Bahla School Bag Programme introduced for 8th time

The ‘School Bag Programme’ has been launched for the eighth consecutive year by the Al Naser Sport Team, in coordination with the Bahla Charity Team. It is a charitable project in which the schools will provide school bags to Grades 1 to 12 students from low-income families in Bahla. It’s one of the first societal volunteer projects in the country. “In the last seven years, the School Bag Programme has helped increase cooperation between the community for helping the poor and the needy families,” said Ahmed bin Mohammed al Riyami, Head of Al Naser Sport Team.

According to him, Al Naser Sport Team and Bahla Charity Team seek to promote social values in Omani society. Khalid bin Nasser al Wardi, Head of Bahla Charity Team, said: “The partnership between Al Naser Bahla Sport Team and Bahla Charity Team is very important for encouraging voluntary work in Bahla.”
Bahla Charity Team is responsible for official charitable programmes in Bahla, he said.
Al Wardi said the Bahla Charity Team was pleased to back charitable programmes being adopted by different charity teams in Bahla.
The Bahla Charity Team also provides guidance and logistic support to these teams. Al Wardi said: “We take financial responsibility for charitable and voluntary projects as they are well-known in our society.”
Rashid bin Saeed Huthaili, Head of the Programme, said: “The project was started in 2010-11 by providing integrated school bags for Grades 1 to 12 students. It targeted the poor and needy students living in the area that Al Naser Team founded. It provided 40 bags that year.”
In the following year, the figure rose to 150 and the programme spread to new areas around Bahla.
Al Huthaili said in the third year, the project’s supervisors decided to change the distribution pattern. Instead of school bags, they were issued ‘shopping cards’. The purchase was from the participating libraries. Reason: saving time and effort; providing students with an opportunity to buy what they want; ease of distribution; getting the advantages of libraries that supported the project.

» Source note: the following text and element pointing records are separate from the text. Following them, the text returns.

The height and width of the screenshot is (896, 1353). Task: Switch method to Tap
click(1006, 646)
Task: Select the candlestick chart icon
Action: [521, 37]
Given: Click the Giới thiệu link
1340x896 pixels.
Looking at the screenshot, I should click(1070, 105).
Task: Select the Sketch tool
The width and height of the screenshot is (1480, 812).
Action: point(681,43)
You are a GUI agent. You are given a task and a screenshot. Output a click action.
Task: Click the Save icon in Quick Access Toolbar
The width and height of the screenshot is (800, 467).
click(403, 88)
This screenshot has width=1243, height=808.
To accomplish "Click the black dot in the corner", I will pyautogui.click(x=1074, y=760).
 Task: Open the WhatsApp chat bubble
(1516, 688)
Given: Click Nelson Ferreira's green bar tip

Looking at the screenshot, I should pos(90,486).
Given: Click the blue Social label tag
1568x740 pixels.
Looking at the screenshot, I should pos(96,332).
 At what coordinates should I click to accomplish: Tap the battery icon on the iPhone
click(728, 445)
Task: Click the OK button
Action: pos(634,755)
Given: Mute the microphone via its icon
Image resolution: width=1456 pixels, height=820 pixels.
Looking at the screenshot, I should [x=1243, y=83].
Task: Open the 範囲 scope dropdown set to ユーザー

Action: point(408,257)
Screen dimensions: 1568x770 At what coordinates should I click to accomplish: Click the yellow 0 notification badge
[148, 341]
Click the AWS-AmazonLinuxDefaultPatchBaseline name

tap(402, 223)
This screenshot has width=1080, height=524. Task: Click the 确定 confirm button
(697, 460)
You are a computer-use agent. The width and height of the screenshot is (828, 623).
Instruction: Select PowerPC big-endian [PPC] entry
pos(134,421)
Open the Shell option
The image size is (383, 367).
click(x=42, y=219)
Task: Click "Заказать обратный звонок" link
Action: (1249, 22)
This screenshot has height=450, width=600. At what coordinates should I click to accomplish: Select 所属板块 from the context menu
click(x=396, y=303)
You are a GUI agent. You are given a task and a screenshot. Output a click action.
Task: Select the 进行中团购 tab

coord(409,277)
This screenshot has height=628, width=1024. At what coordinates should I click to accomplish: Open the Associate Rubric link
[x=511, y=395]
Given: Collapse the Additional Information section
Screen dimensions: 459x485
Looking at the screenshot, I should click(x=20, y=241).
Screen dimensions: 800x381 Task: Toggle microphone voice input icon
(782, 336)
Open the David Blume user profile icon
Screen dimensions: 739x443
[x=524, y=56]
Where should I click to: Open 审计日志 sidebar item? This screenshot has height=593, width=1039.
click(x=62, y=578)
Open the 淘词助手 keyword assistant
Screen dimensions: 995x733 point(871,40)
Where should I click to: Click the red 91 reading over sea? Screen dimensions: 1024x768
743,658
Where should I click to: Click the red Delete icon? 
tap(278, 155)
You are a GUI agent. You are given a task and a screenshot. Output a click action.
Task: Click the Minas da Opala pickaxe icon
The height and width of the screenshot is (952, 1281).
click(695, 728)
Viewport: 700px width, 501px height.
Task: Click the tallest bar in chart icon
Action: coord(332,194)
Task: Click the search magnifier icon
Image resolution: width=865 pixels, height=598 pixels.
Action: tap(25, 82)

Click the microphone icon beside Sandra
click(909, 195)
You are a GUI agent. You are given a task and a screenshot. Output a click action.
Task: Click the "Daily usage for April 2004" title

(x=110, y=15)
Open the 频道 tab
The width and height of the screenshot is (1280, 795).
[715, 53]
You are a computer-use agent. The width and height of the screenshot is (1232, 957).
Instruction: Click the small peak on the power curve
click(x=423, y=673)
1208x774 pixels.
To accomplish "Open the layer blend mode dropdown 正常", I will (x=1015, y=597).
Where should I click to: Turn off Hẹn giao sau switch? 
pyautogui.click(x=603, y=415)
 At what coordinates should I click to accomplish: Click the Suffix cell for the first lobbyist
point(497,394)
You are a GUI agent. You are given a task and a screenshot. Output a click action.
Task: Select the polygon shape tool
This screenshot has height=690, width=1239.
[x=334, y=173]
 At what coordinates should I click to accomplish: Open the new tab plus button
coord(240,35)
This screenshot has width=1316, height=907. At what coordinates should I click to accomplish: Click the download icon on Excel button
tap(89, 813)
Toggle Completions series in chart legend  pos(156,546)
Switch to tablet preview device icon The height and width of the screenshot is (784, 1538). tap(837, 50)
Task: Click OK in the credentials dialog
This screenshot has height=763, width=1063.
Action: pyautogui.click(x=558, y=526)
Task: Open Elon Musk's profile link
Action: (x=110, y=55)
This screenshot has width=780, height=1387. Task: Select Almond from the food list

Contributions for the project increased significantly. The media played a key role by covering activities and spreading importance of such a project. As a result, the project benefited 800 students within three years. According to Al Huthaili, in the fourth year, the organisers constituted an independent commission for the project.
They established a private page on Facebook called School Bag Project. In order to spread benefits of the programme, they chose representatives for new areas. That year, 1,200 students benefited from it.
“In the fifth year, organisers addressed large enterprises and the media for covering expenses of the programme,” said Al Huthaili.
The project tasted success and it was featured on the Sultanate of Oman Radio several times.
The School Bag Programme became well-known throughout the country, which led to other regions borrowing the idea and launching similar projects.
In 2015, organisers took an important step by registering the project with the Ministry of Social Development in cooperation with Bahla Charity Team. A total of 2,200 students benefited in Bahla.
The number of libraries and stationery stores backing the project also increased that year.
Individuals and institutions too extended support.
Musa bin Abdullah al Humami, Head of the media committee of the programme, said: “The media has a prominent role to play in raising community awareness. Newspapers, radio and television helped the organisers to achieve success.”
The media committee has also launched the project’s website. Some members of the project were involved in workshops that assisted them in voluntary work.